The graphics, while essentially 2D are quite beautifully and sumptuously designed. Like many cool games, your character is a black blob which becomes vivid against colourful backgrounds. You need only look towards games like They Need To Be Fed and World of Goo for similar examples.
You generally get a mixture of blacks, whites, greys and blues and, while this isn’t a colour-fest by any means, it stylises the game wonderfully and makes it feel very cool to play. The animation compliments this really well too. Everything is incredibly smooth and realistic in terms of physical movement; from the small bump Petit faces when you change the landscape beside it to the bouncy nature of the tendrils, it’s immaculately realised throughout every level.
Sound & Music
The thing that strikes you most about the in-game sound is how atmospheric it is. It helps zone you into Petits curious little world and keeps you engaged.
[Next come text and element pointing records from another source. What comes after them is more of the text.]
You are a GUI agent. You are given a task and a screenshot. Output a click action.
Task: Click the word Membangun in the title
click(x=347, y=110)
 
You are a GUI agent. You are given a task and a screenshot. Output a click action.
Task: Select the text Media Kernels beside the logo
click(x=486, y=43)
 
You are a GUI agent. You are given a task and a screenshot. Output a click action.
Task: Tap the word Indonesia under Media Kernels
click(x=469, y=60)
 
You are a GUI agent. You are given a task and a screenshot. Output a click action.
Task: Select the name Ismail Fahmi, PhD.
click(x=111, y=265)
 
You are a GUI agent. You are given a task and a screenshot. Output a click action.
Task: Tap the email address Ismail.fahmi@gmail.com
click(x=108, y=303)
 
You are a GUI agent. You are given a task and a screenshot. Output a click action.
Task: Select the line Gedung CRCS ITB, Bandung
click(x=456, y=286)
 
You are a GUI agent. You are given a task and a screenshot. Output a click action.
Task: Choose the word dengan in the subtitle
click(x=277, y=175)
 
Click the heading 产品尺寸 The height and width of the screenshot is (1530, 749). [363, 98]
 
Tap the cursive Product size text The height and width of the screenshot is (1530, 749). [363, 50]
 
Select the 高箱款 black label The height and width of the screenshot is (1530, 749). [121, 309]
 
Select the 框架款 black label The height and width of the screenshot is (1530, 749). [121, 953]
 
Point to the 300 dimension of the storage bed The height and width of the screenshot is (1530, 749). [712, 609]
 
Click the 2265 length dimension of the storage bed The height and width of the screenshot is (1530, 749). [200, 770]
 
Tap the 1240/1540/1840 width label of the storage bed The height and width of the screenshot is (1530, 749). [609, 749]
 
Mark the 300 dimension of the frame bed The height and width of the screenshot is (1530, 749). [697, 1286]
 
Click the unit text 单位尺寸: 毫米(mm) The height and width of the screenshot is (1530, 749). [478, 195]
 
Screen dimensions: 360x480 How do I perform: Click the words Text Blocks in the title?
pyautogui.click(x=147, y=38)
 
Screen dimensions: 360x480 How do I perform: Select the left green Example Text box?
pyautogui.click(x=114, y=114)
The musical score was composed by David Ari Leon — who did the music for he animated series of both Spider-Man and Incredible Hulk — and it sounds great, mixing French-sounding motifs with the subtle feel of a Tim Burton movie.
Original Yet familiar
Now, I know the above sounds like a contradiction in terms but, while the game feels quite original to play, you can recognise subtle influences or similarities to other games here and there. While this makes it easy to play and get into, you do also feel like you’re playing something unique and innovative.
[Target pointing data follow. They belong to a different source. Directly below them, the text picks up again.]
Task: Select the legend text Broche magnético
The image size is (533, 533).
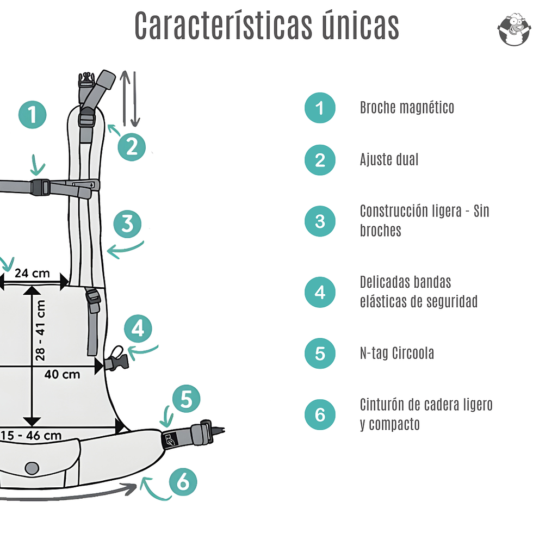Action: tap(407, 108)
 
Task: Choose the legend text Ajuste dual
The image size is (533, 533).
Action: tap(389, 160)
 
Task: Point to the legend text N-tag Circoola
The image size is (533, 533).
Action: tap(396, 354)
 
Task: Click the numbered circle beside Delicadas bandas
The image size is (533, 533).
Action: tap(320, 293)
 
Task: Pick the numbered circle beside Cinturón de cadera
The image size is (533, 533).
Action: tap(320, 415)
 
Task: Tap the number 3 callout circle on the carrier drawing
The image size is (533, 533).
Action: tap(127, 224)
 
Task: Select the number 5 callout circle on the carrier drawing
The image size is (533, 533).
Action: tap(187, 400)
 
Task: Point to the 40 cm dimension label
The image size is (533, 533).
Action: tap(62, 374)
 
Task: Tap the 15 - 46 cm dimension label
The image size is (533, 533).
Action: tap(31, 435)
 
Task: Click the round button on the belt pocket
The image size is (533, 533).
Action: tap(32, 468)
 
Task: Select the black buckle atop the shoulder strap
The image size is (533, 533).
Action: tap(86, 80)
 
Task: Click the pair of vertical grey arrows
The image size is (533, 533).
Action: tap(129, 98)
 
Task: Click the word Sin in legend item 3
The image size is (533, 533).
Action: tap(481, 211)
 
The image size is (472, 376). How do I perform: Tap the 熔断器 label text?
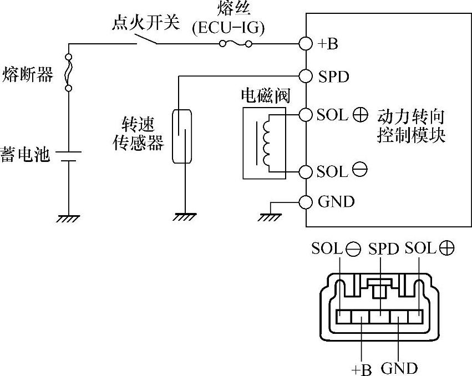tap(28, 74)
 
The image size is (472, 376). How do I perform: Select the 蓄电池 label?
tap(25, 155)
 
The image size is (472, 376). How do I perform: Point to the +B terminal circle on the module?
tap(305, 44)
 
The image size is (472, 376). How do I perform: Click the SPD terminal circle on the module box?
tap(305, 75)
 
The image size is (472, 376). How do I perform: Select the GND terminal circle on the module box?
tap(305, 201)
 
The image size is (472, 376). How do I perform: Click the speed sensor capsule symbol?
tap(182, 136)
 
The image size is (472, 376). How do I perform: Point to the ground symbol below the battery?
tap(69, 218)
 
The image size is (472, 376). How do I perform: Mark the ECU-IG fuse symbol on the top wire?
tap(236, 44)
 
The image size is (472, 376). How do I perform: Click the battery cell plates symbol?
tap(69, 155)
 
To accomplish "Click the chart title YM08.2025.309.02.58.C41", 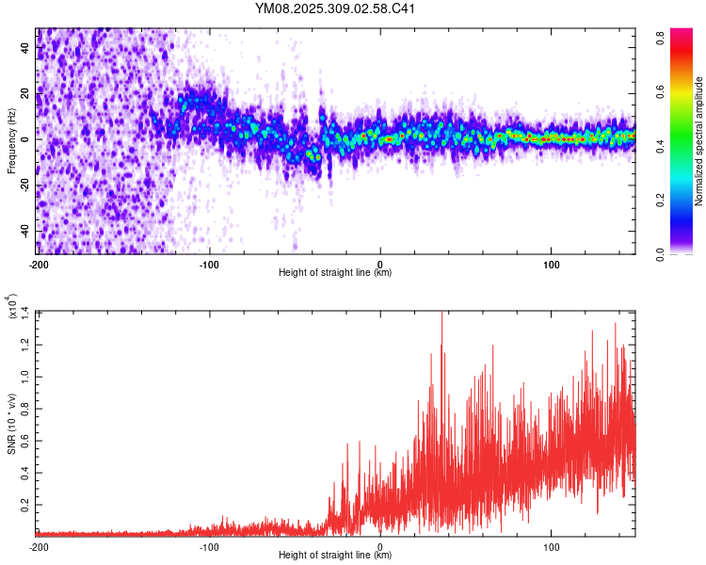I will tap(335, 8).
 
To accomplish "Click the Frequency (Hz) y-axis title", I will tap(11, 139).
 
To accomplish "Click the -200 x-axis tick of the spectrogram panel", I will tap(39, 263).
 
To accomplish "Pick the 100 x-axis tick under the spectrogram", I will tap(551, 263).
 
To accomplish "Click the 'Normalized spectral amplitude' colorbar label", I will tap(698, 141).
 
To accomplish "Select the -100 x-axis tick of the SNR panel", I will tap(209, 547).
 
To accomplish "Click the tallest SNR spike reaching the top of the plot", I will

I should also add that it helps reviewers like myself to build a picture of gameplay! The graphics are a mixture of those from Freeze! and World of Goo, with a pinch of They Need to Be Fed thrown in for flavour. Gameplay, as mentioned, reminded me a little of Cut The Rope and the way you complete levels, collect items and progress is very similar to all these titles.
The ability to manipulate the landscape is perhaps a true first, I’ve certainly not encountered that before on Android. If you add in the various elements which move Petit around you do conclude that, while it feels very conventional at times, there is enough originality to make it seem like a game you want to play.
Contre Jour is a beautiful game which manages to be engaging, challenging and fun. You have probably played similar games but nothing quite like it. It automatically feels comfortable to play without freaking you out with too much innovation. Contre Jour is definitely experimental yet seems to be as comfortable as warm slippers at the same time, genuinely paradoxical.
If you like any of the games described in the review, you’ll be sure to find this engrossing and thoroughly enjoyable. The game requires skill, timing, a dash of patience and a logical mind. If you value physics-based puzzle games, this will keep you entertained and challenged for many hours. Definitely check it out.